# Exercise
Return the lines beginning at the one that contains "Instruction: Sort files" and running to the end of the records, exactly and with nothing else. Omit pictures.

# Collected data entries
· · · ·
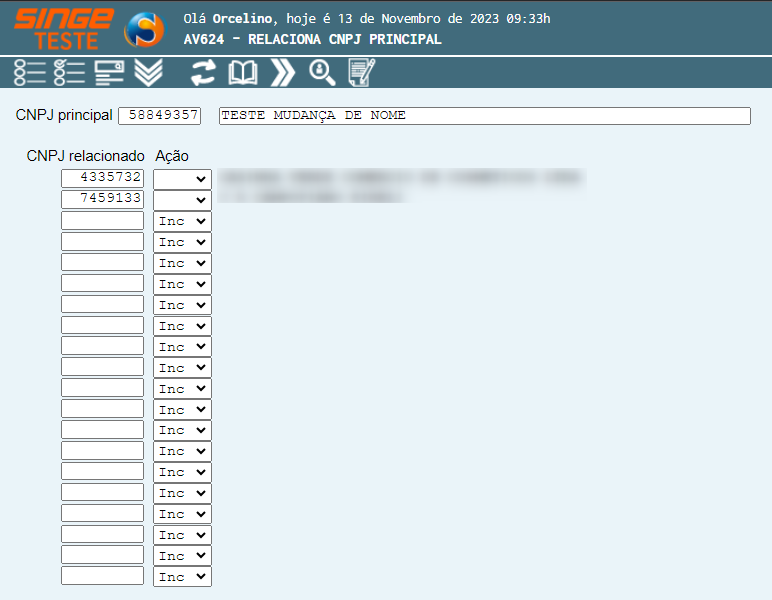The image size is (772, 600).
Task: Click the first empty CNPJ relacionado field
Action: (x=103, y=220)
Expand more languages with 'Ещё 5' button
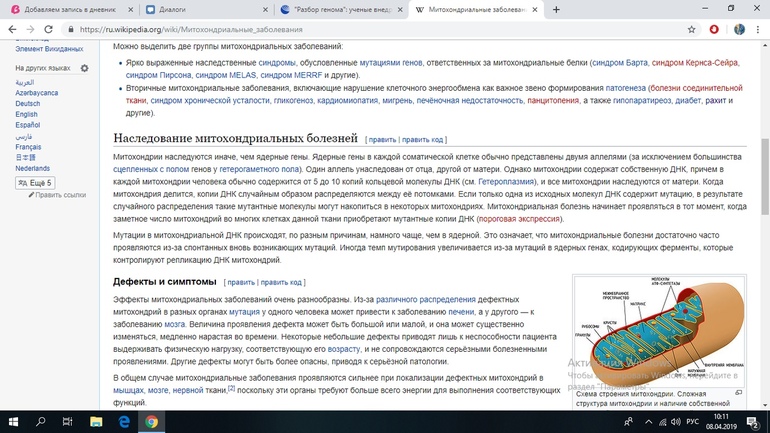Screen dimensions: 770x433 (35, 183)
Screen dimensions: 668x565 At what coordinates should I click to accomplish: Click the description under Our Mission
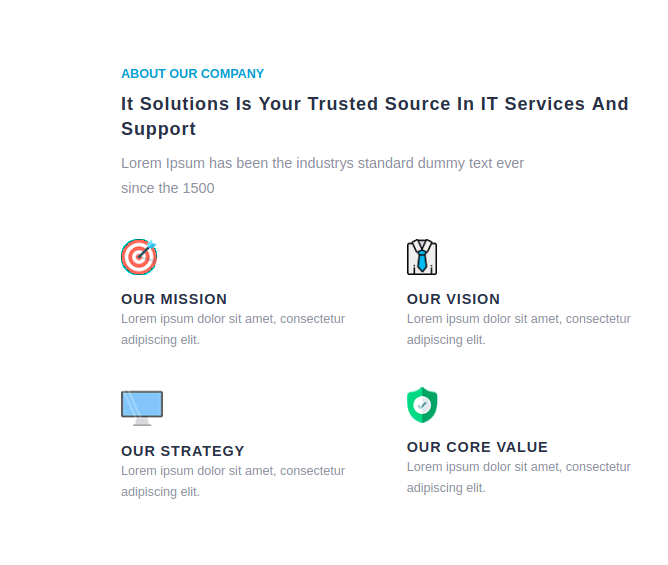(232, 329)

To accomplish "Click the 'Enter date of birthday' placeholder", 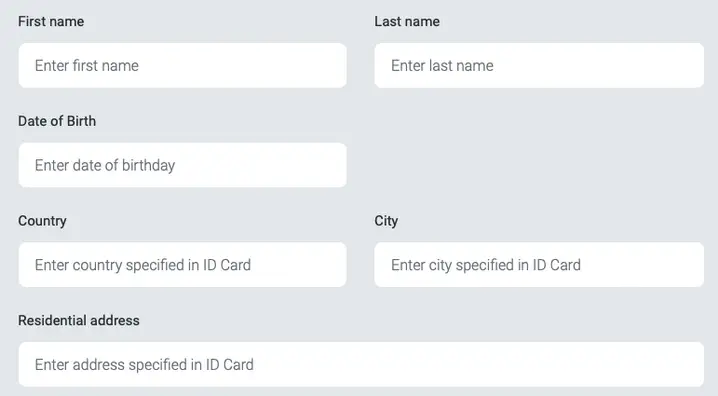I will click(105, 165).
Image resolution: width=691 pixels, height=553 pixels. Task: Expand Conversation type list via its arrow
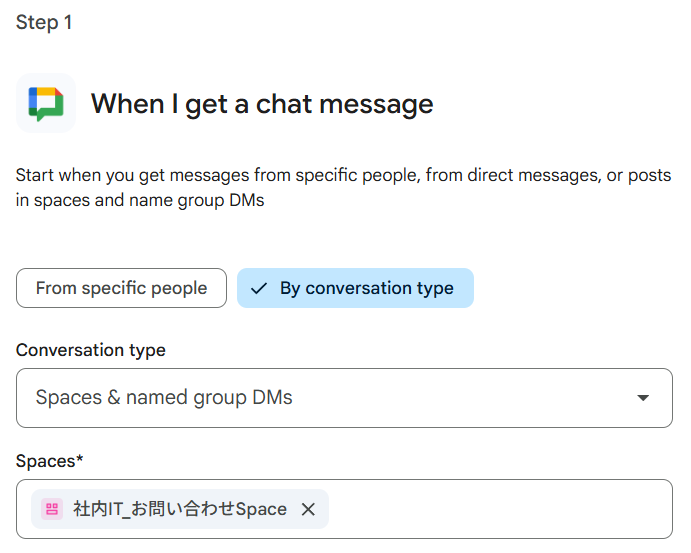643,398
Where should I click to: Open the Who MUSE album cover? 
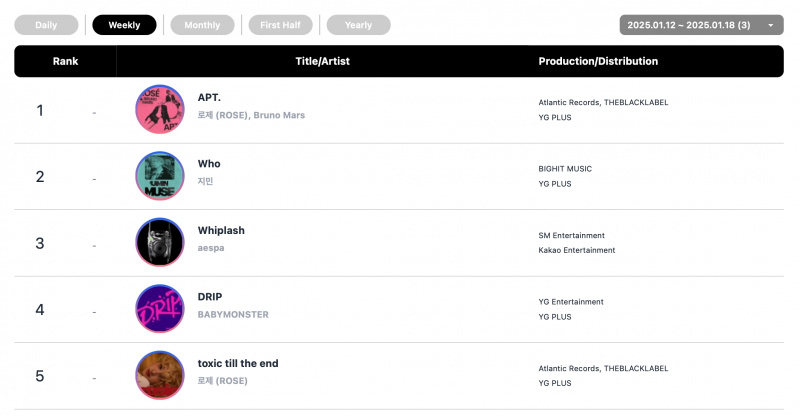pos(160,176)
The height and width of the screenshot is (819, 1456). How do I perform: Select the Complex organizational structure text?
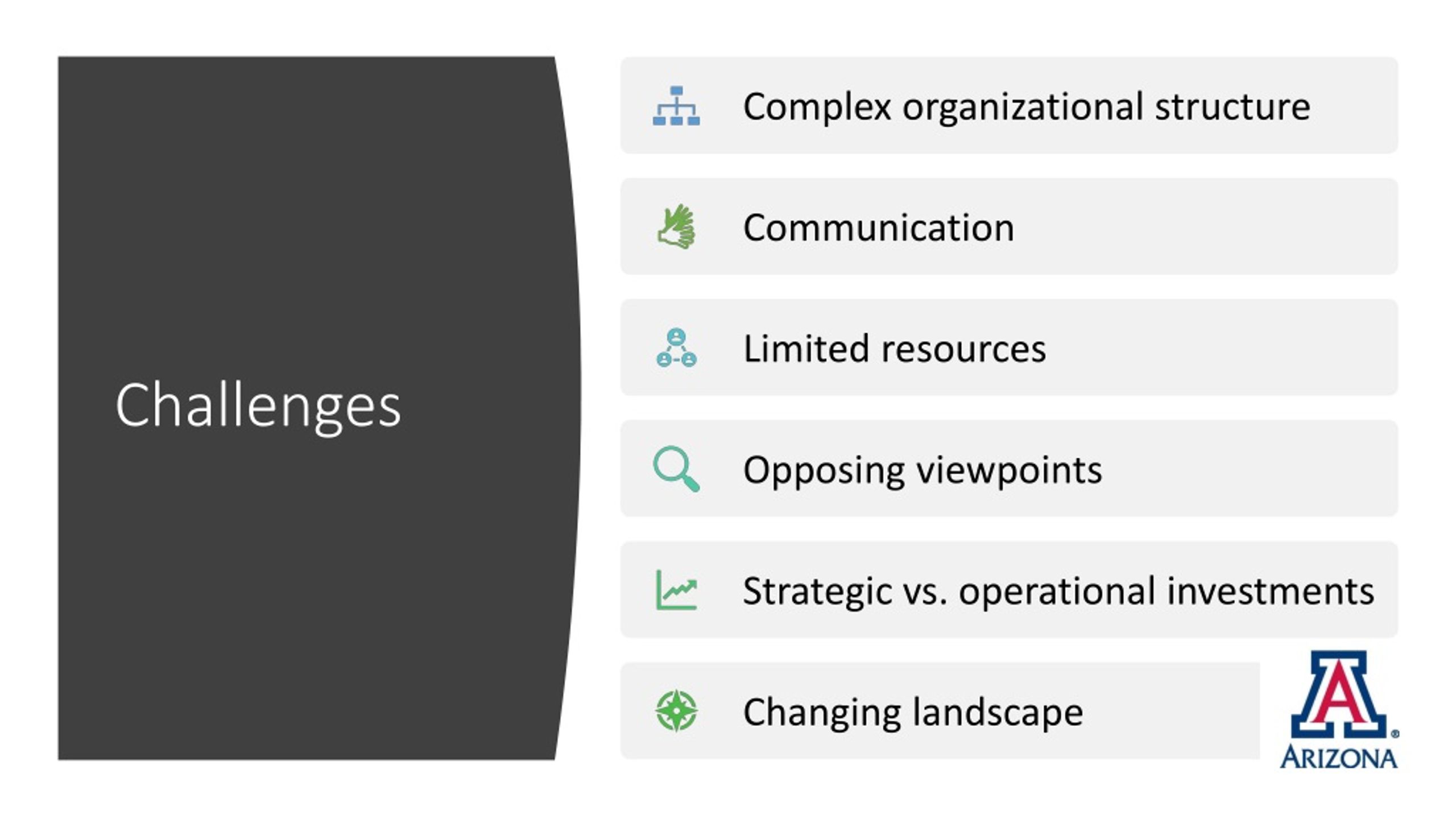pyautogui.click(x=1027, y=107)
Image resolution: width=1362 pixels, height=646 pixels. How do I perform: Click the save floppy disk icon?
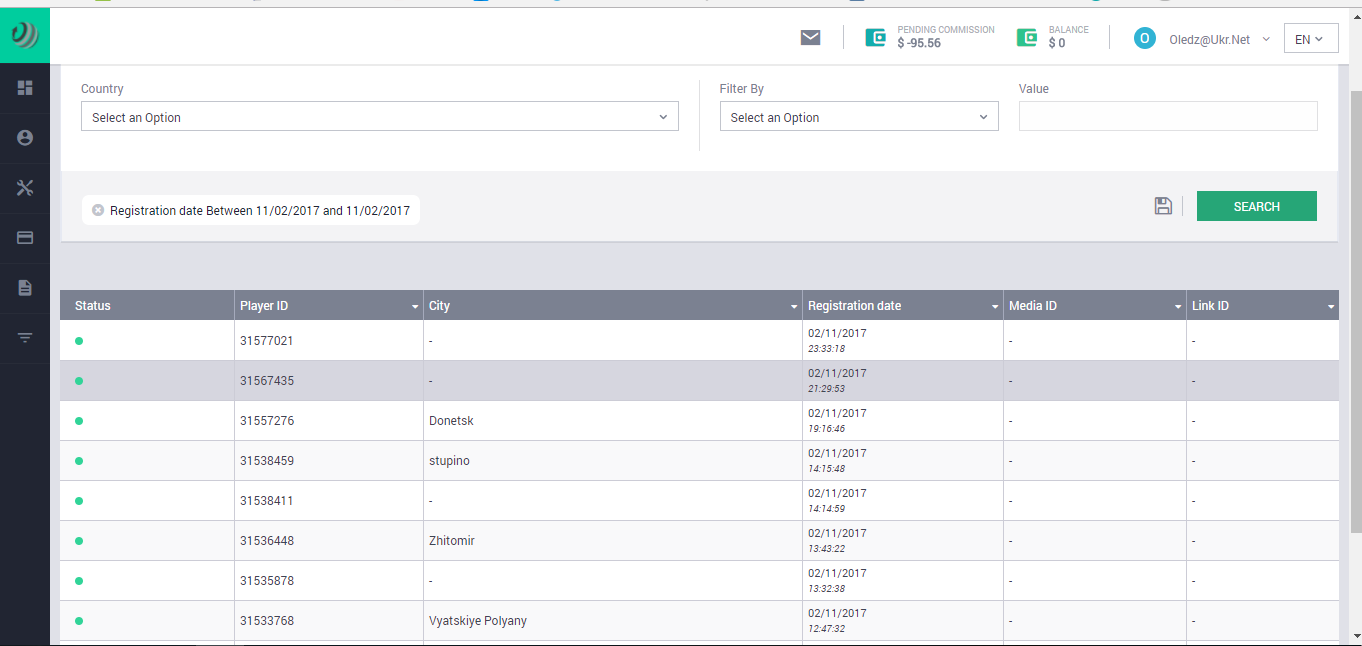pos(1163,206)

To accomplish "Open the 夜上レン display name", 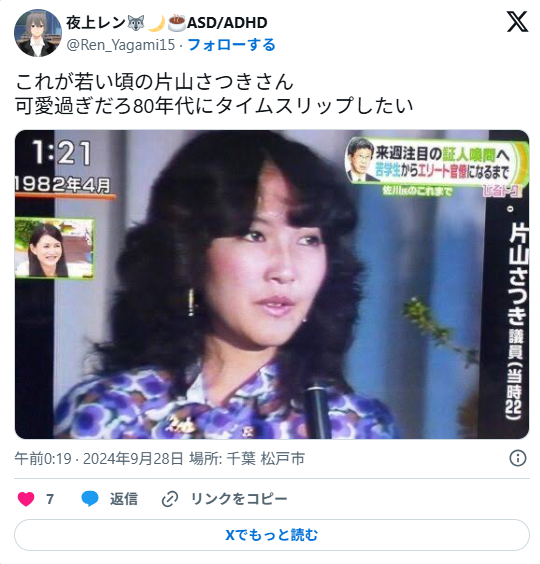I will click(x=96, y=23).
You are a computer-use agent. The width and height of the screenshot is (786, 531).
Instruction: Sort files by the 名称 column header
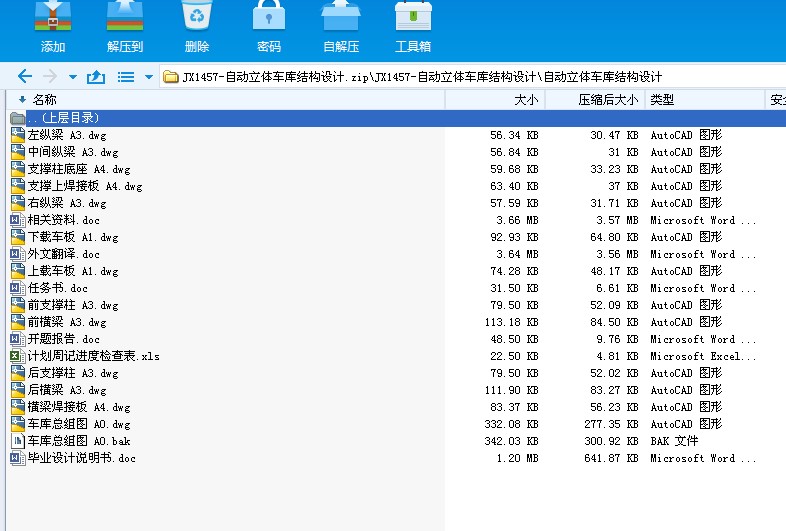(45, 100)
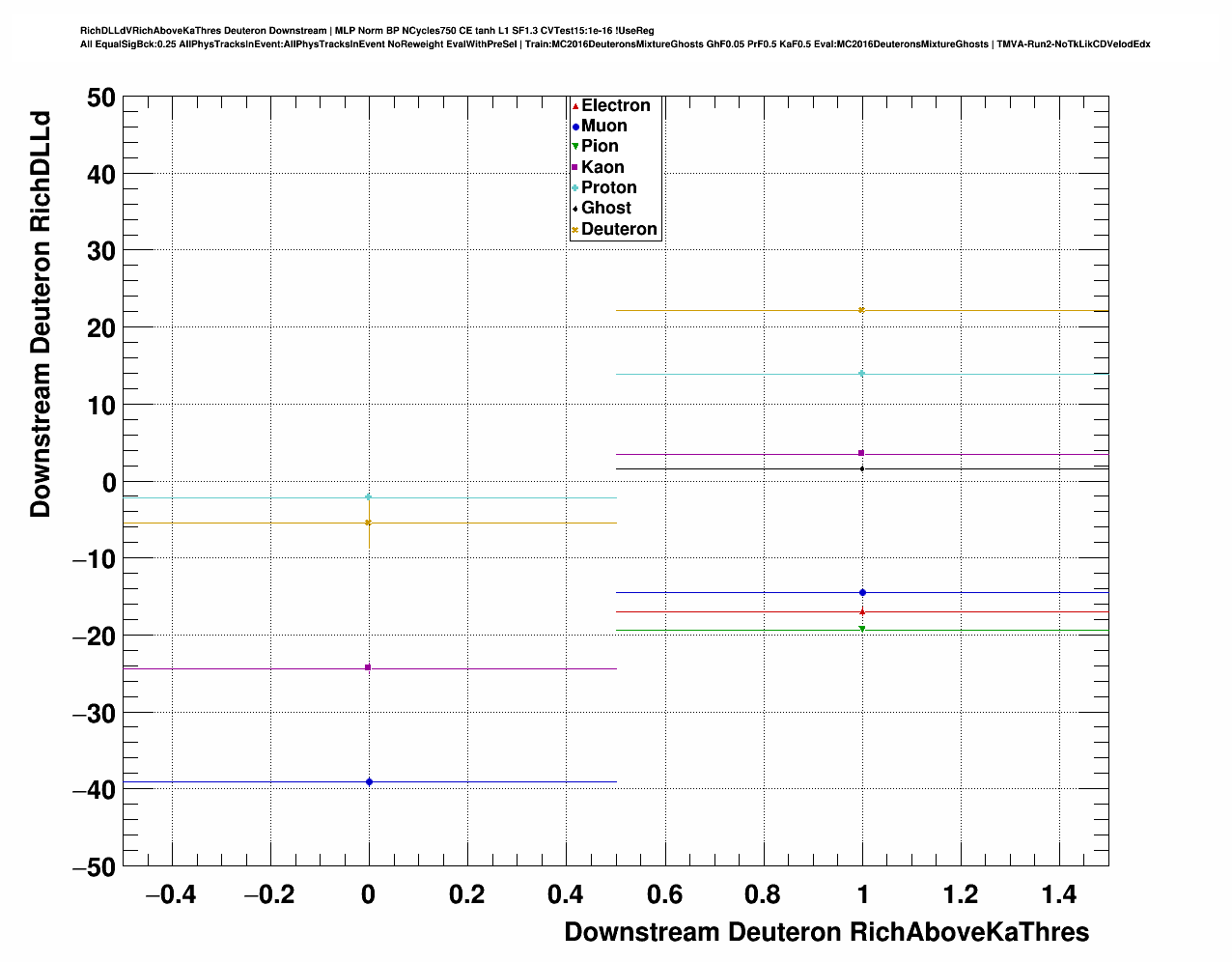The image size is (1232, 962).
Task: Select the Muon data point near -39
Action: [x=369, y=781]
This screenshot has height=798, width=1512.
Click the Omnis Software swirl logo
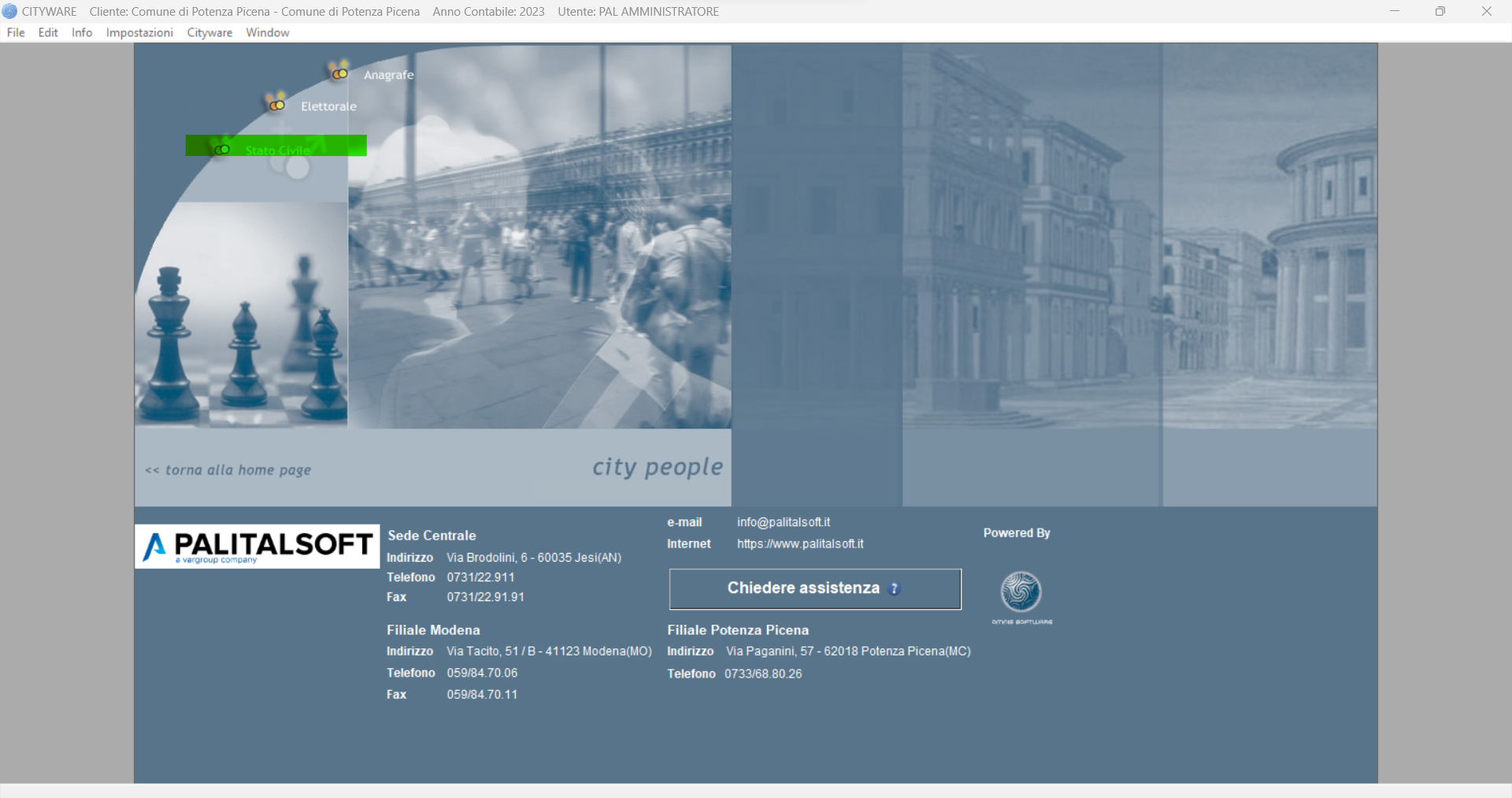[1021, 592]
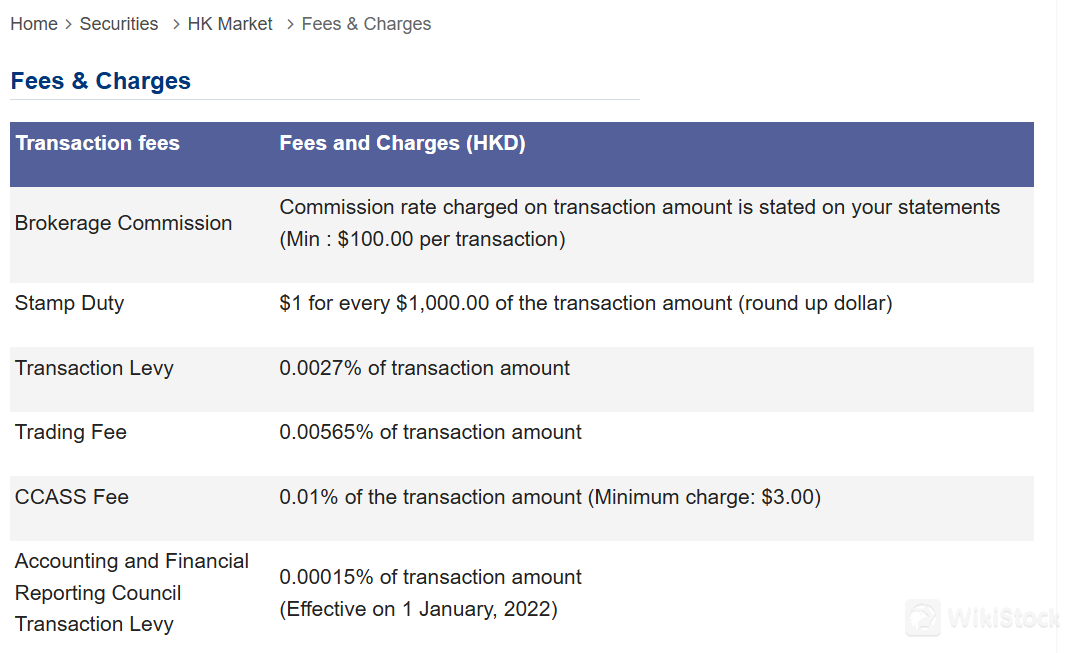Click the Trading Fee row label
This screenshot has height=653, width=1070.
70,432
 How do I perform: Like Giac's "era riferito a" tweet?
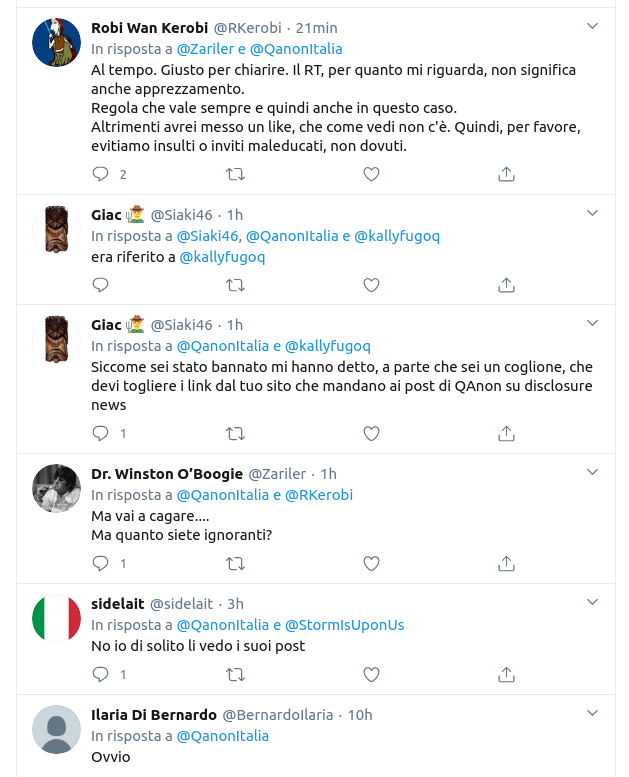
· · · ·
# The answer
Instruction: Sort files by the 名称 column header
(45, 100)
The image size is (1232, 962).
Task: Select the Muon data point near -39
Action: [x=369, y=781]
This screenshot has height=798, width=1512.
Click the Omnis Software swirl logo
[1021, 592]
Click the Trading Fee row label
This screenshot has height=653, width=1070.
70,432
 How do I perform: Like Giac's "era riferito a" tweet?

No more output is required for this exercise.